- Source text:
** start **

I got "Well of Souls", excited to read about the adventures of Rachel Garrett and her crew, and was thoroughly disappointed. I found it thick and stodgy, as well as hard to follow, so much so I gave up on it.

It was a very unsatisfying introduction to a new crew, which just grated against me.
 
About Castillo's fate - I actually think he got off easy.

Sure, he was killed when he tried to intervene to save Tasha, but look at what happened to the rest of the Enterprise-C survivors. Tasha became a sex slave, and the rest of them were probably interrogated (possibly also tortured) and eventually executed.

Sela said that part of Tasha's bargain with General Volskiar was that the rest of the survivors would be spared (although even then, they'd have had to stay on Romulus for the rest of their lives, probably in some rat-hole prison, so I'd hardly call that a bonus), but when Tasha was killed trying to escape, I'm sure the Romulans welched on that deal.

When the novel first came out I held out some hope that at the end, when Charvanek became head of Romulan intelligence, she might have arranged for the Ent-C survivors to be released somehow - maybe gave them some old cargo transport and clearance codes out of Romulan space. Guess we can still hope she did that. Otherwise, those people would have been in for imprisonment, torture and death, probably. :(
 
The E-C story in Enterprise Logs (set at the very beginning of its mission) also has a completely different senior staff. Poor Garret and Castillo were the only people to stick with the ship all the way through, I guess!

** end **

- Request 1: In the post about the Enterprise-C, what was part of Tasha's bargain with General Volskiar, according to Sela?
- Request 2: List every person named in the post about the Enterprise-C.
- Request 3: Carry on the post about the Enterprise-C, starting after its final sentence.

- Entries supplied:
** start **

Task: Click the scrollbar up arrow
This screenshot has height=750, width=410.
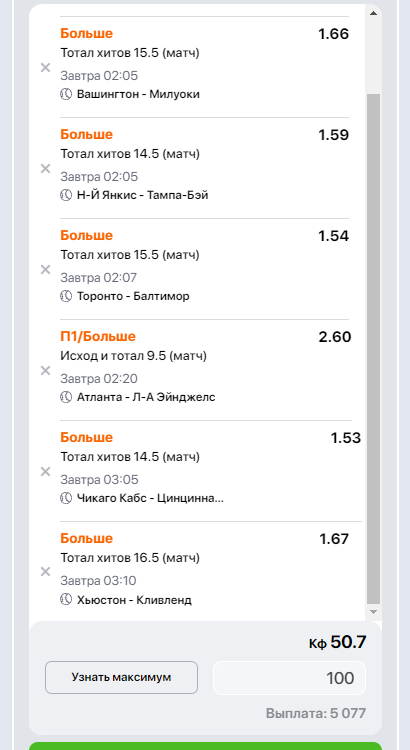Action: point(373,13)
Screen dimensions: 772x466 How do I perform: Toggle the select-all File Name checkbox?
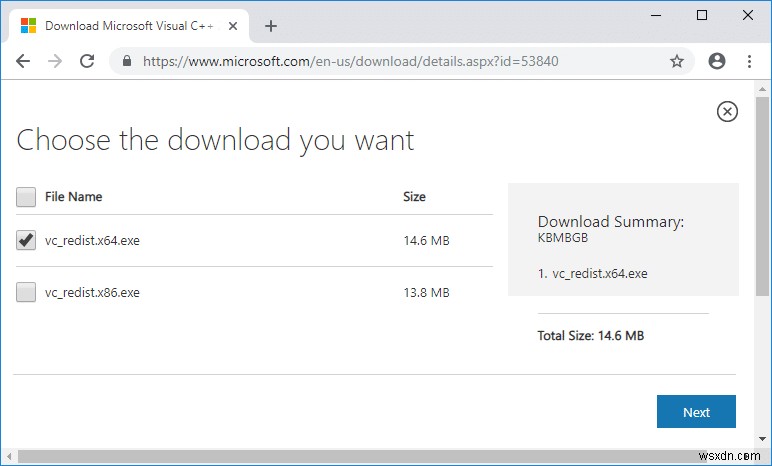pyautogui.click(x=26, y=197)
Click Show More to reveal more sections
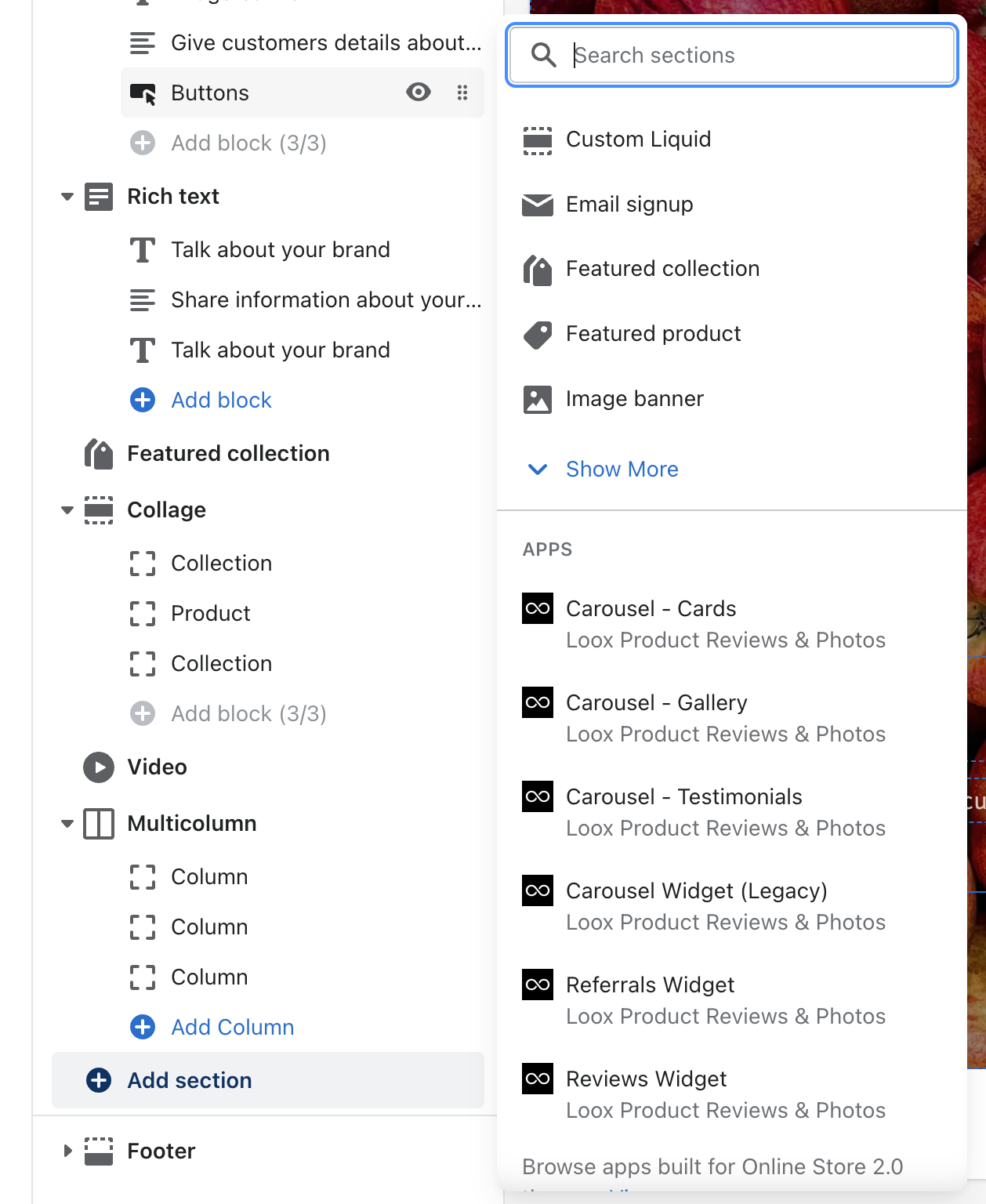Viewport: 986px width, 1204px height. point(622,469)
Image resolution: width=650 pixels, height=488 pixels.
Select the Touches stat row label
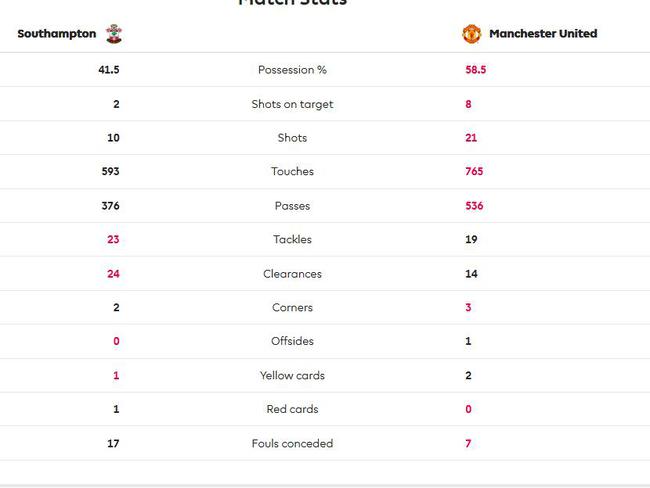click(292, 171)
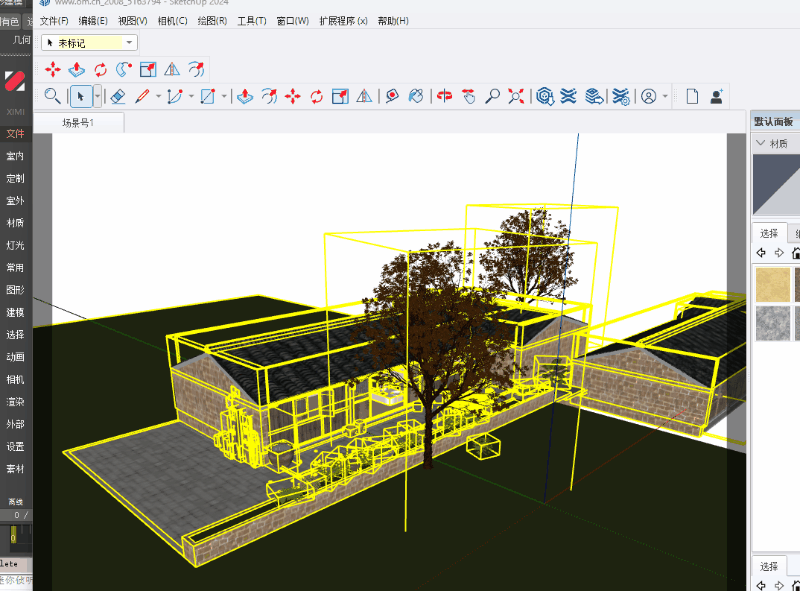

** end **

- Expected answer 1: The rest of the Enterprise-C survivors would be spared.

- Expected answer 2: Rachel Garrett, Castillo, Tasha, Sela, General Volskiar, Charvanek

- Expected answer 3:
This sounds very similar to the revolving door of Excelsior crewmembers in various novels and comics over the years, with Sulu and Rand standing in for Garrett and Castillo there...
 
Regarding Enterprises of times past, I'd just kind of like to hear an explanation as to why Starfleet waited so long between ships C and D. Has that ever been explained? (The C was lost in 2344, but the D didn't come along until 20 years after that.)
 
The E-C story in Enterprise Logs (set at the very beginning of its mission) also has a completely different senior staff. Poor Garret and Castillo were the only people to stick with the ship all the way through, I guess!
This sounds very similar to the revolving door of Excelsior crewmembers in various novels and comics over the years, with Sulu and Rand standing in for Garrett and Castillo there...

Interesting, then, that pretty much all other authors have followed Michael Jan Friedman's lead where the Stargazer crew was concerned.
 
Regarding Enterprises of times past, I'd just kind of like to hear an explanation as to why Starfleet waited so long between ships C and D. Has that ever been explained? (The C was lost in 2344, but the D didn't come along until 20 years after that.)

I can't remember, was the Galaxy-class project on the drawing board yet in 2344? They might've been explicitly saving the name for a Galaxy-class ship if so.
 
^ I suppose so. We don't really know how long the Galaxy class had been on the books. It's very possible that Starfleet waited until one was ready before assigning the Ent-D name to it.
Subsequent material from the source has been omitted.